Hey guys, I’m fairly new to Graphics, so please be gentle :).
In my world, I have a camera that captures images, and I’m trying to find a way to get the real distance between every pixel in my camera’s view and the camera, and store that off into a file. I saw something similar attempted with shaders here:
however I’m not sure if this worked for the user or if it’s even the same as to what I’m trying to do. Currently I created a Depth Shader that creates a Z-Buffer Image and I’m able to get the R G B grey-scale values which map to some sort of distance to my image. I was thinking I could use my near and far clipping planes to interpolate and calculate the distance based off of the grey-scale color, but I’m not sure if that’s on the right track.
Is Shaders the right approach? If so, could anyone point me in the right direction as to what I’d need to do to get my real world distance? If not, I’ve also heard about ray casting and saw Unity’s Camera.ScreenToWorldPoint function and was wondering if those could be useful in some way.
Hopefully my question isn’t too confusing. Thanks!
I looked into ray casting, it seems that I can get the distance between a camera and an object, not sure if it’s possible to get the distance between the camera and each pixel. Do you know if that’s possible. I also tried Camera.ScreenToWorldPoint and it seems to give me the same Vector for any pixel I try. Maybe I’m approaching it wrong…
What I did was store the texture for my image and then I read all the pixels from it and did Camera.ScreenToWorldPoint on each pixel from that array.
Camera.ScreenToWorld takes an on screen pixel position and a z distance from the camera and outputs the world position for a position that’s at that pixel and that distance from the camera. It does not know anything about the scene being rendered. All of the similar methods on the camera are like that, they’re just applying transform matrices for you to switch between relative spaces.
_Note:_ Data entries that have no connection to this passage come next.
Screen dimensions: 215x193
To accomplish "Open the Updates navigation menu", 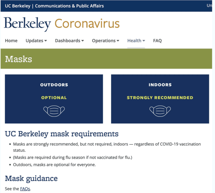I will click(x=34, y=41).
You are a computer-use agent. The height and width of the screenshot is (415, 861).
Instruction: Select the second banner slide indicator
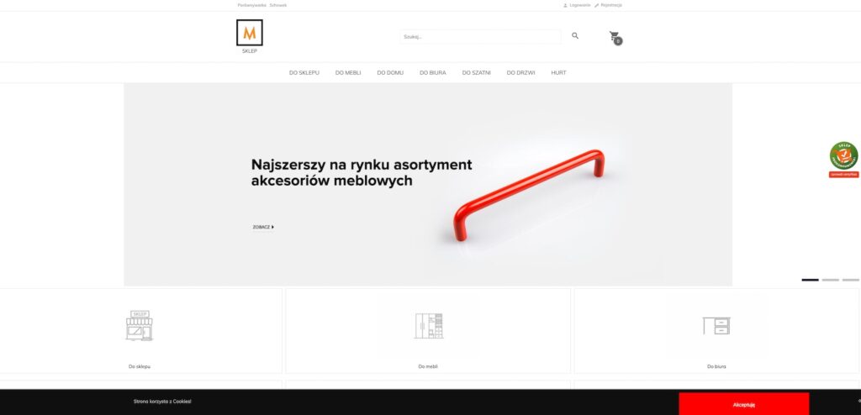[830, 280]
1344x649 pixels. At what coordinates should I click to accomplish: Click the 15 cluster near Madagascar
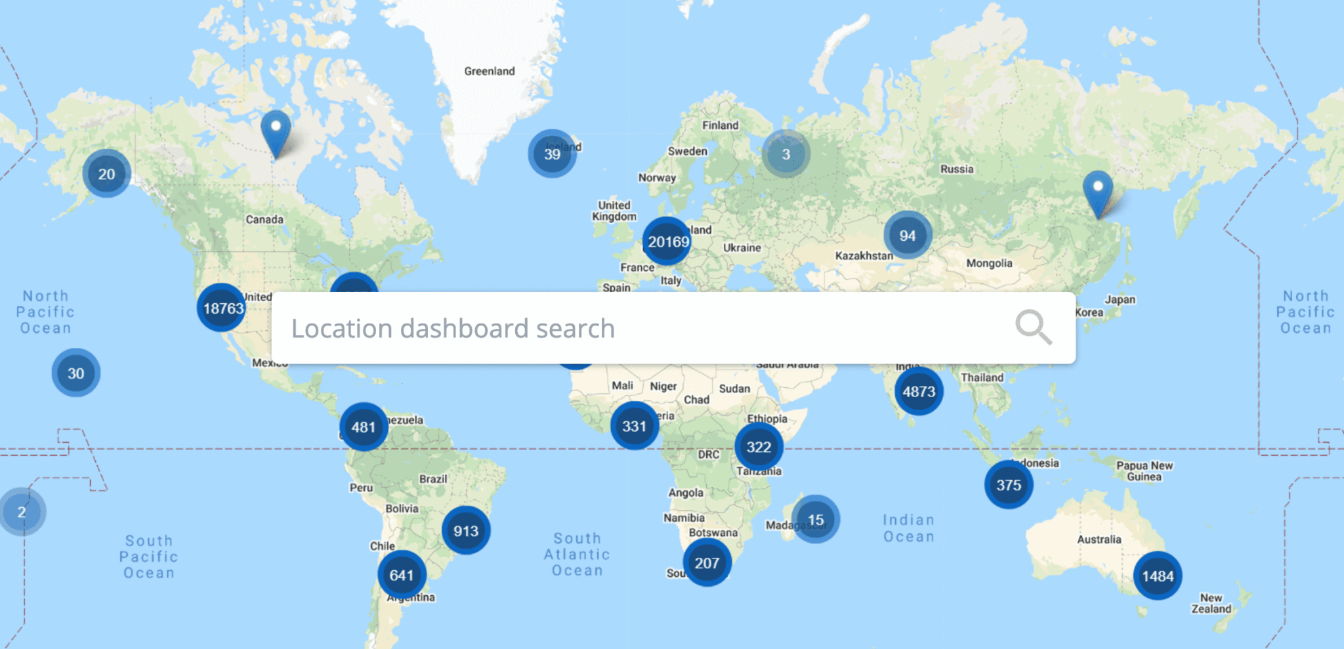point(814,518)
Ray casts only work against colliders in the scene. It has no knowledge of what is rendered on screen. You could conceivably make everything in the scene use a mesh collider and get something pretty close, but this will be very slow.
Rendering out depth to a texture is the correct way to do this if you actually want to get the depth of the pixels on screen. Unity usually renders out a depth texture already, and you could copy that texture to the CPU by using a blit to copy the depth texture into your own render texture, and then use GetPixels() to get that data onto the CPU, but this will be slow too (though not as slow as ray casting the every pixel on screen).
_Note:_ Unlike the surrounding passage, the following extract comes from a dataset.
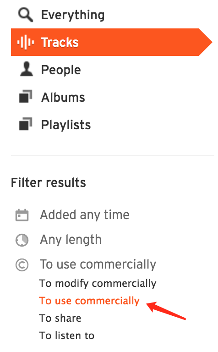Select the orange To use commercially option
The image size is (218, 352).
pos(89,301)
However in general I would say if you’re trying to read pixel values on the CPU, you’re probably “doing it wrong”.
I’m not sure if I have exactly what you meant. I’m able to get a rendering like this:
I’m also able to get each pixel’s RGBA, just not sure how to get the real world distance.
Also I can get this outputted in an EXR format for higher precision if that helps with anything
The question is what are you rendering. Is that the depth buffer, or view depth. If it’s the depth buffer / clip space z then it’s a non-linear depth and you need to look up how to transform a depth buffer into linear space (hint, you need the near and far clipping distances for the camera).
You’re also going to run into precision issues as depth buffers are generally single 24 or 32 bit floats, but EXR is only 16 bit per channel at best, and everything else (that Unity has built in support for writing out to) is 8 bit per channel. You may need to do something like what the CamerDepthNormals texture does and encode the depth over multiple channels so you can get better precision but still store in an 8 bpc texture format.
That is outputting normalized view depth; you’re using Linear01Depth, which means at the camera is zero, and the far plane is 1, and it’s a linear falloff between. If your camera’s far plane is 1000 and an RGBA32 texture, a color value of 1/255 is 4~8 meters away (1/255 * 1000). Your far plane looks to be a lot shorter than that, which is good, and I don’t know what kind of accuracy you want or need.
Yeah, I have my far clipping set to 40. So if I’m understanding this right, my depthValue is actually related to the real world depth, just not scaled properly, and all I’d have to do is scale it appropriately? Regarding accuracy, I’m trying to get at least 16-bits per channel which should be fine with the EXR encoding.